En effet, c’est bien la loi française, votée par nos responsables politiques, eux-mêmes élus par nous tous, qui encourage en premier lieu l’impunité. Ainsi, cette loi répugne à l'enfermement des personne pourtant souvent dangereuses et cette répugnance ruisselle dans l’ensemble du droit français.

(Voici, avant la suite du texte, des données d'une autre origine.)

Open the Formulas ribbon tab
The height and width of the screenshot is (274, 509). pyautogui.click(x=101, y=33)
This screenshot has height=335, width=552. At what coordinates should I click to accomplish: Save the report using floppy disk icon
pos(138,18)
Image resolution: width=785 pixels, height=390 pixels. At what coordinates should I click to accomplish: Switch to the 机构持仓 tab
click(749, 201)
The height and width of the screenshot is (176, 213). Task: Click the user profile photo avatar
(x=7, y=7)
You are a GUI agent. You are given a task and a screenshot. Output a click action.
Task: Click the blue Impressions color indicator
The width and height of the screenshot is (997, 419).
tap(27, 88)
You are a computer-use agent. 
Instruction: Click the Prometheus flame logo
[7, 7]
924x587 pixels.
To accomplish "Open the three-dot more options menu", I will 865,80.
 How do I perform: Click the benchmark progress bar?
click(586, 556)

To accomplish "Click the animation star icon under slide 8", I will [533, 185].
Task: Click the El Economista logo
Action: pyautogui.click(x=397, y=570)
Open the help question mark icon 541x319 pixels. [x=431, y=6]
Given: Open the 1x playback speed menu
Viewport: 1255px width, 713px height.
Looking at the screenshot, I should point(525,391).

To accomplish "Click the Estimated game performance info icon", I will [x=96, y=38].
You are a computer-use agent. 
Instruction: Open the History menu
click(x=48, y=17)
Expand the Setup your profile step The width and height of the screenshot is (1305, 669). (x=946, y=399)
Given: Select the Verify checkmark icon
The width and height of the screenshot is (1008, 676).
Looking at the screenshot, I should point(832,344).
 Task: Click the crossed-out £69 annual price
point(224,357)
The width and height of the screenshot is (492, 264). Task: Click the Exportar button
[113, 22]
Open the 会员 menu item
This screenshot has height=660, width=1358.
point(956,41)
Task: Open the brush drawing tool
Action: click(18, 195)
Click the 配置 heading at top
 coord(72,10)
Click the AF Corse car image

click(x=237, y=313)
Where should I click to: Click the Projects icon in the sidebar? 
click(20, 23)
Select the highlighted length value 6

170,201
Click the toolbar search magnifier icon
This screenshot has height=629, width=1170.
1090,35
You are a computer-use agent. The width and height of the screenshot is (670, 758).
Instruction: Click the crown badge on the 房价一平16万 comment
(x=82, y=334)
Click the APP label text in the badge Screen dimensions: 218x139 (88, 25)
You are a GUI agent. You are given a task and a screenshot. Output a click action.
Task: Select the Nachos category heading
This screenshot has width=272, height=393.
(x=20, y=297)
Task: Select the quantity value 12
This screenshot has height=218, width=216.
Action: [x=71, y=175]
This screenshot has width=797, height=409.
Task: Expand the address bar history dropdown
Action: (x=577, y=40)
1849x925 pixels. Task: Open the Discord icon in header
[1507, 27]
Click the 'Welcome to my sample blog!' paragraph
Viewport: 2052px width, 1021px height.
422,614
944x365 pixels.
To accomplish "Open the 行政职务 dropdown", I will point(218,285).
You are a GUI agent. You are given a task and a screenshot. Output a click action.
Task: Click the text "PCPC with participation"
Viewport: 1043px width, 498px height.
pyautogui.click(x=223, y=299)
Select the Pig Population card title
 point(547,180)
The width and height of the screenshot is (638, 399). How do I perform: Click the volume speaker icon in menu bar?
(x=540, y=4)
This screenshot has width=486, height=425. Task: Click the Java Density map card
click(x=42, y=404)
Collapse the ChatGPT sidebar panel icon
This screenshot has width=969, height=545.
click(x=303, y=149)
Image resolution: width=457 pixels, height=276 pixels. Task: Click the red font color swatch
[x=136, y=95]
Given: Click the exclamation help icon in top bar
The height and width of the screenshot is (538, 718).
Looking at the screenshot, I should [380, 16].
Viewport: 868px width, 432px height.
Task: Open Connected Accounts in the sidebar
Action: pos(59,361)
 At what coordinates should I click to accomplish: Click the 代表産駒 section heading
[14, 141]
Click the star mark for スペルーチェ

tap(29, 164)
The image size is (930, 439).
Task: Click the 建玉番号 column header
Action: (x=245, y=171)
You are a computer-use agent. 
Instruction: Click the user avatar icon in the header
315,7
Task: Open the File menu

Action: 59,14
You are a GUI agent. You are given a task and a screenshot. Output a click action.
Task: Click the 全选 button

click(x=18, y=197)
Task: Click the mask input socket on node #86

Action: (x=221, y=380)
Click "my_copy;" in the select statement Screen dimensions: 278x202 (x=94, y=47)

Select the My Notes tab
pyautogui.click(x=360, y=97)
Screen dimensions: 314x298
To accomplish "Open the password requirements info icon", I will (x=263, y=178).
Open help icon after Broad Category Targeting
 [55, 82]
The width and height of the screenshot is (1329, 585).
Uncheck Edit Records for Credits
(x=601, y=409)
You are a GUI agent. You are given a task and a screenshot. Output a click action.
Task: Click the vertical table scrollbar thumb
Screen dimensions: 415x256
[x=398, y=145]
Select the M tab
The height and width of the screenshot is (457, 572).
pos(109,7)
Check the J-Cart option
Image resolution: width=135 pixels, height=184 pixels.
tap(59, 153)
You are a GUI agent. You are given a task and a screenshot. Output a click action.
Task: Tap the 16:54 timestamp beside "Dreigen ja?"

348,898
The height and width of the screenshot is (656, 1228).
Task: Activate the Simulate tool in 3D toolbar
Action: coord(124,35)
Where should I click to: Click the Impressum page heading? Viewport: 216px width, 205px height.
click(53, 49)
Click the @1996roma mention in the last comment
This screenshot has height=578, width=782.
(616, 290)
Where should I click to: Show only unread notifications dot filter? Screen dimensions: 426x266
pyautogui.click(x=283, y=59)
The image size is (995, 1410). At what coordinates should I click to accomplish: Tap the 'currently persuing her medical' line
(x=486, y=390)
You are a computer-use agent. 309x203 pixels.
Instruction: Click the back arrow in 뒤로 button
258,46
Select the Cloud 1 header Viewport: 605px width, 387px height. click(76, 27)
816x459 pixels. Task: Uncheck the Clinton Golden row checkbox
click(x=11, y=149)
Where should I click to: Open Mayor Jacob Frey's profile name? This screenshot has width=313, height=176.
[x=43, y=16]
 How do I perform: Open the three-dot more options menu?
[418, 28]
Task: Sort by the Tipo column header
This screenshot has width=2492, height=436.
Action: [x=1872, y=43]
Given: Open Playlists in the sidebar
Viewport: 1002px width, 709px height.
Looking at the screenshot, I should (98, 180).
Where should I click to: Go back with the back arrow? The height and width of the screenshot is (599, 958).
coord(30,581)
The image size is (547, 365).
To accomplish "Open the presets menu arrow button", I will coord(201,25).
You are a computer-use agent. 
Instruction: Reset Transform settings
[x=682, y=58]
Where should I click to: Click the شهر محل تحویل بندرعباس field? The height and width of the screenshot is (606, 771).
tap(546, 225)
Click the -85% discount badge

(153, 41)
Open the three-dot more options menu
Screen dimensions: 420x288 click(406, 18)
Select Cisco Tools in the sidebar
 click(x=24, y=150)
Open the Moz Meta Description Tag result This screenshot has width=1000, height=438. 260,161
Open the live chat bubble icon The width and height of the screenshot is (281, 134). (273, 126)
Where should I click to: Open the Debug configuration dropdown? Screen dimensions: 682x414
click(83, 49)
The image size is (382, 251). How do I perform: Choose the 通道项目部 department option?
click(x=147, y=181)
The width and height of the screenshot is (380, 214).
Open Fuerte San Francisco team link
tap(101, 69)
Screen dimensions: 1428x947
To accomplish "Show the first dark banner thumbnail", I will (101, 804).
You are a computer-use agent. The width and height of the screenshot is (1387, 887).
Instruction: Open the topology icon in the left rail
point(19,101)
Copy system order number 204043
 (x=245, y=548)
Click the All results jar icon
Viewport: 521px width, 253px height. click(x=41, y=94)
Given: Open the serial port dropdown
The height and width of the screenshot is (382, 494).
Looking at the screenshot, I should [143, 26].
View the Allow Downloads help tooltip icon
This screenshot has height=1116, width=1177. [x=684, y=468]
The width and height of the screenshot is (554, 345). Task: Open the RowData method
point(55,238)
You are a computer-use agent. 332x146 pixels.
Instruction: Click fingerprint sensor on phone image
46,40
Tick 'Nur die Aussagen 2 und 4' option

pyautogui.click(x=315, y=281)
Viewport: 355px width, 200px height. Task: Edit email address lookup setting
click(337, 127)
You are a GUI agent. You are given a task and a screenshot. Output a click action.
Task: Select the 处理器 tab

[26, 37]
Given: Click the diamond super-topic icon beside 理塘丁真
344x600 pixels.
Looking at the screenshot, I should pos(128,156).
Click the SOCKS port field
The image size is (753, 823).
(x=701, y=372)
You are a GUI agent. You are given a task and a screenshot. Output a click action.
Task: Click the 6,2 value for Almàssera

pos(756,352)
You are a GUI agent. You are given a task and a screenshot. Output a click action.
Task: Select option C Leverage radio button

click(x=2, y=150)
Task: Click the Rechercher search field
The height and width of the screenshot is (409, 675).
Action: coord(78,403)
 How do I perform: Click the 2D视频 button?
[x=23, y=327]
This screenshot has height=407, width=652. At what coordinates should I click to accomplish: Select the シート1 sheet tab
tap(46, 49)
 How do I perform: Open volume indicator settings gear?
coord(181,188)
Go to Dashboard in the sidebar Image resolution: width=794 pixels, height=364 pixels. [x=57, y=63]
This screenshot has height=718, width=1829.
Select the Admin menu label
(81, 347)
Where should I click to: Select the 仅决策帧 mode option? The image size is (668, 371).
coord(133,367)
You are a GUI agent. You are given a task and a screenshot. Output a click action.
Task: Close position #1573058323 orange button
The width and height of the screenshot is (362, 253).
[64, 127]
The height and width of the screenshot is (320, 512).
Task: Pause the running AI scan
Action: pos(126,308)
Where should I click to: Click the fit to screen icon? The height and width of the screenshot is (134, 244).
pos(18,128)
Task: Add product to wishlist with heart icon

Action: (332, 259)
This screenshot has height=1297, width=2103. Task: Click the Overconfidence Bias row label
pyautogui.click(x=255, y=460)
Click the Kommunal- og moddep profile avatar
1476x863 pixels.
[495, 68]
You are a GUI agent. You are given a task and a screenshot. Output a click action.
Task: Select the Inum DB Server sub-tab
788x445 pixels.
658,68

Par exemple, pour rester sur cette affaire, le juge des libertés et de la détention est encouragé par la loi à ne prononcer de prolongation de rétention qu’« à titre exceptionnel ». En effet, l’article L-742-5 du Code de l’entrée et du séjour des étrangers et du droit d’asile prévoit précisément cette expression. Le texte ajoute que le juge est saisi « en cas d'urgence absolue ou de menace pour l'ordre public ». Le message envoyé par la loi au JLD est donc clair : la grande majorité des demandes de prolongation doit être refusée.

Il est intéressant de noter que l’expression « à titre exceptionnel » est récente, elle date de la première loi Asile et Immigration » de la présidence d’Emmanuel Macron en 2018. Personne n’a obligé les parlementaires à l’ajouter ni à la voter.

Mais cet encouragement à libérer les détenus ne s’arrête pas là : dès le prononcé des sanctions, la loi encourage les juges à ne pas prononcer de peines de prison. C’est toute la philosophie de l’article 132-19 du Code pénal (modifié en 2014 par Christiane Taubira) qu’« une peine d'emprisonnement sans sursis ne peut être prononcée qu'en dernier recours ». Et encore faut-il, pour cela, également que « la gravité de l'infraction et la personnalité de son auteur rendent cette peine nécessaire » et que « toute autre sanction est manifestement inadéquate »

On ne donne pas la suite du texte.